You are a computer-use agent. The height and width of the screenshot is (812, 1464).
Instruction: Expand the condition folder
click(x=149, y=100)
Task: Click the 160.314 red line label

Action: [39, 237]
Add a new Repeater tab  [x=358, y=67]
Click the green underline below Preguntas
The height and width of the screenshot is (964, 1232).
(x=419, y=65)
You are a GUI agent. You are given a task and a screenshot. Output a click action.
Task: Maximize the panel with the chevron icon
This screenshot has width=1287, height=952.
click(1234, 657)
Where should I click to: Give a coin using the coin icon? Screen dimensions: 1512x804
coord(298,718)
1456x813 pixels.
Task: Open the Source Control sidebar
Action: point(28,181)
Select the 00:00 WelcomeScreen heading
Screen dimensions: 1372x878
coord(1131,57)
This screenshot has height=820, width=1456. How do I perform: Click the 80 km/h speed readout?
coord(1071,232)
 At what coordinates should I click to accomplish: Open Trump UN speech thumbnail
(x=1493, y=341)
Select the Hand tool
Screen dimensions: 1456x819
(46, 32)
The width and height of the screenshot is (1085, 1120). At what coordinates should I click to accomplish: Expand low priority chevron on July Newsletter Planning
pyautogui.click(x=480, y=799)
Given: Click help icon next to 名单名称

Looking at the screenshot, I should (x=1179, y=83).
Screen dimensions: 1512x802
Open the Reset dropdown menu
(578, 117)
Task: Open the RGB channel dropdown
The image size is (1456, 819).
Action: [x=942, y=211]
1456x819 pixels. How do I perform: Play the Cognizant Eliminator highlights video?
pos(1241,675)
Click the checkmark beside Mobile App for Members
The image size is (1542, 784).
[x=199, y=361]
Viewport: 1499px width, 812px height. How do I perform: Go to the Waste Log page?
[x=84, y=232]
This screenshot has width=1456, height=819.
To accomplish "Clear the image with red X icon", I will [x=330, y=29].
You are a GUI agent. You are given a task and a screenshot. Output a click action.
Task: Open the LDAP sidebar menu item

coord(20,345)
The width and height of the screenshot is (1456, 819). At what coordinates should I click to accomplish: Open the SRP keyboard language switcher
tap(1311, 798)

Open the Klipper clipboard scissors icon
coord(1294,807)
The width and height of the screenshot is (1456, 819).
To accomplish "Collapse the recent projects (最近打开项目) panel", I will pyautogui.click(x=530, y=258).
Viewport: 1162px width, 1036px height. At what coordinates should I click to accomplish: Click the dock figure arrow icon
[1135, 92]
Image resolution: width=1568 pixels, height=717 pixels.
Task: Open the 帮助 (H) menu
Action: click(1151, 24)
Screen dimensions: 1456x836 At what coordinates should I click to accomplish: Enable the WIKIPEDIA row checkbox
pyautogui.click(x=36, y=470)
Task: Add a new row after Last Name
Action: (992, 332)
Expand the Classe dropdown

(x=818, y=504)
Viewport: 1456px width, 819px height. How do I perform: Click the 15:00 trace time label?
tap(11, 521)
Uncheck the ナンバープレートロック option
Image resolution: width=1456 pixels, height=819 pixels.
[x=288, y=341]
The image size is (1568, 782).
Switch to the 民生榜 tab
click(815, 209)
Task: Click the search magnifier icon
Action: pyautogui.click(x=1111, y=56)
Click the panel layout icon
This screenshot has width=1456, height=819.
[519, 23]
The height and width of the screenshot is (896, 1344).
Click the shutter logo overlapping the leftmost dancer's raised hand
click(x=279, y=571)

******

## [Exercise instructions]
Line by line, please copy the records above exactly.

## [Solution]
You are a computer-use agent. The height and width of the screenshot is (812, 1464).
Instruction: Expand the condition folder
click(x=149, y=100)
Task: Click the 160.314 red line label

Action: [39, 237]
Add a new Repeater tab  [x=358, y=67]
Click the green underline below Preguntas
The height and width of the screenshot is (964, 1232).
(x=419, y=65)
You are a GUI agent. You are given a task and a screenshot. Output a click action.
Task: Maximize the panel with the chevron icon
This screenshot has width=1287, height=952.
click(1234, 657)
Where should I click to: Give a coin using the coin icon? Screen dimensions: 1512x804
coord(298,718)
1456x813 pixels.
Task: Open the Source Control sidebar
Action: point(28,181)
Select the 00:00 WelcomeScreen heading
Screen dimensions: 1372x878
coord(1131,57)
This screenshot has height=820, width=1456. How do I perform: Click the 80 km/h speed readout?
coord(1071,232)
 At what coordinates should I click to accomplish: Open Trump UN speech thumbnail
(x=1493, y=341)
Select the Hand tool
Screen dimensions: 1456x819
(46, 32)
The width and height of the screenshot is (1085, 1120). At what coordinates should I click to accomplish: Expand low priority chevron on July Newsletter Planning
pyautogui.click(x=480, y=799)
Given: Click help icon next to 名单名称

Looking at the screenshot, I should (x=1179, y=83).
Screen dimensions: 1512x802
Open the Reset dropdown menu
(578, 117)
Task: Open the RGB channel dropdown
The image size is (1456, 819).
Action: [x=942, y=211]
1456x819 pixels. How do I perform: Play the Cognizant Eliminator highlights video?
pos(1241,675)
Click the checkmark beside Mobile App for Members
The image size is (1542, 784).
[x=199, y=361]
Viewport: 1499px width, 812px height. How do I perform: Go to the Waste Log page?
[x=84, y=232]
This screenshot has width=1456, height=819.
To accomplish "Clear the image with red X icon", I will [x=330, y=29].
You are a GUI agent. You are given a task and a screenshot. Output a click action.
Task: Open the LDAP sidebar menu item

coord(20,345)
The width and height of the screenshot is (1456, 819). At what coordinates should I click to accomplish: Open the SRP keyboard language switcher
tap(1311, 798)

Open the Klipper clipboard scissors icon
coord(1294,807)
The width and height of the screenshot is (1456, 819).
To accomplish "Collapse the recent projects (最近打开项目) panel", I will pyautogui.click(x=530, y=258).
Viewport: 1162px width, 1036px height. At what coordinates should I click to accomplish: Click the dock figure arrow icon
[1135, 92]
Image resolution: width=1568 pixels, height=717 pixels.
Task: Open the 帮助 (H) menu
Action: click(1151, 24)
Screen dimensions: 1456x836 At what coordinates should I click to accomplish: Enable the WIKIPEDIA row checkbox
pyautogui.click(x=36, y=470)
Task: Add a new row after Last Name
Action: (992, 332)
Expand the Classe dropdown

(x=818, y=504)
Viewport: 1456px width, 819px height. How do I perform: Click the 15:00 trace time label?
tap(11, 521)
Uncheck the ナンバープレートロック option
Image resolution: width=1456 pixels, height=819 pixels.
[x=288, y=341]
The image size is (1568, 782).
Switch to the 民生榜 tab
click(815, 209)
Task: Click the search magnifier icon
Action: pyautogui.click(x=1111, y=56)
Click the panel layout icon
This screenshot has width=1456, height=819.
[519, 23]
The height and width of the screenshot is (896, 1344).
Click the shutter logo overlapping the leftmost dancer's raised hand
click(x=279, y=571)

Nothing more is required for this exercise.